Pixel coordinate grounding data
▬▬▬▬▬▬▬▬▬▬
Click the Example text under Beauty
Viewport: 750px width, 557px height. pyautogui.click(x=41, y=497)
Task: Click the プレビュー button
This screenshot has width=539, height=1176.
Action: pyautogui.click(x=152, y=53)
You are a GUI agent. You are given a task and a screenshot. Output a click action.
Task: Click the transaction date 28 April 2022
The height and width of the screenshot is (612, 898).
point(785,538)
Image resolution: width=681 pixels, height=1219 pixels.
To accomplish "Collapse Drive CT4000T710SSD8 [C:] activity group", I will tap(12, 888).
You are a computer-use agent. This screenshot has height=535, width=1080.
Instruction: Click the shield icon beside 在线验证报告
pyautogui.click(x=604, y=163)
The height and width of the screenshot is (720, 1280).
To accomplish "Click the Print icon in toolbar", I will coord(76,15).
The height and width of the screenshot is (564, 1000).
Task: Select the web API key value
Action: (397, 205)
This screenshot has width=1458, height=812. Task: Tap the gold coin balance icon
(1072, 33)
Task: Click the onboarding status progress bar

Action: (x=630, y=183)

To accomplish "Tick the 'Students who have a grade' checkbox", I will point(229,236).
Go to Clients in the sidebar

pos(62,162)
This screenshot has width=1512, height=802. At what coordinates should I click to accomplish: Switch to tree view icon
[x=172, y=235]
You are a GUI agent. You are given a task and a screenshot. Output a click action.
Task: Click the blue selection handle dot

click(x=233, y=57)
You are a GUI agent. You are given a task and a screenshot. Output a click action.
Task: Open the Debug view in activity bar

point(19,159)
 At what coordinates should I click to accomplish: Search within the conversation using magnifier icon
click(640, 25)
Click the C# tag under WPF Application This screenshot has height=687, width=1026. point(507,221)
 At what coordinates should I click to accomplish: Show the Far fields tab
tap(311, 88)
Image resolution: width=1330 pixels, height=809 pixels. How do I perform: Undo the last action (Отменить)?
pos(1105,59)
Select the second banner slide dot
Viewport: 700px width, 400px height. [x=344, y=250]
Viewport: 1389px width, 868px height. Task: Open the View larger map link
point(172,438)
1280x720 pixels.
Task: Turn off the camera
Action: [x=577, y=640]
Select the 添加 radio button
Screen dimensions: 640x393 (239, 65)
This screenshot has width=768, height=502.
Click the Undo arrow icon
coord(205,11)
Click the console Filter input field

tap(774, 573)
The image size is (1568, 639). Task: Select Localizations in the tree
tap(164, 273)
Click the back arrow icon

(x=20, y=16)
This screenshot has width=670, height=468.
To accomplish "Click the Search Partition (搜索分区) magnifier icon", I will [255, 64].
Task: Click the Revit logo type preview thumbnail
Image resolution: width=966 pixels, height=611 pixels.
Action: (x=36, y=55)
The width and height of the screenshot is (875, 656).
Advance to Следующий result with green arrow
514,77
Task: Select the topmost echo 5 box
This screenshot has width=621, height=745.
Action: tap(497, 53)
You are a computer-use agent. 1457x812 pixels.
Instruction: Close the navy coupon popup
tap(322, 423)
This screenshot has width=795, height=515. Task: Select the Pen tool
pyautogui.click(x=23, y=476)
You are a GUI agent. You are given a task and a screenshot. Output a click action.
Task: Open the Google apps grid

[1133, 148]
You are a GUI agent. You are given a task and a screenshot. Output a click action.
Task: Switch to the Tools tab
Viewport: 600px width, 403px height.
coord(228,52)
▬▬▬▬▬▬▬▬▬▬
*EXERCISE DIRECTIONS*.
Find the lines above that contain the word "computer" and collect them.

*WRITTEN SOLUTION*.
You are a computer-use agent. This screenshot has height=535, width=1080.
You are a computer-use agent. 1457x812 pixels.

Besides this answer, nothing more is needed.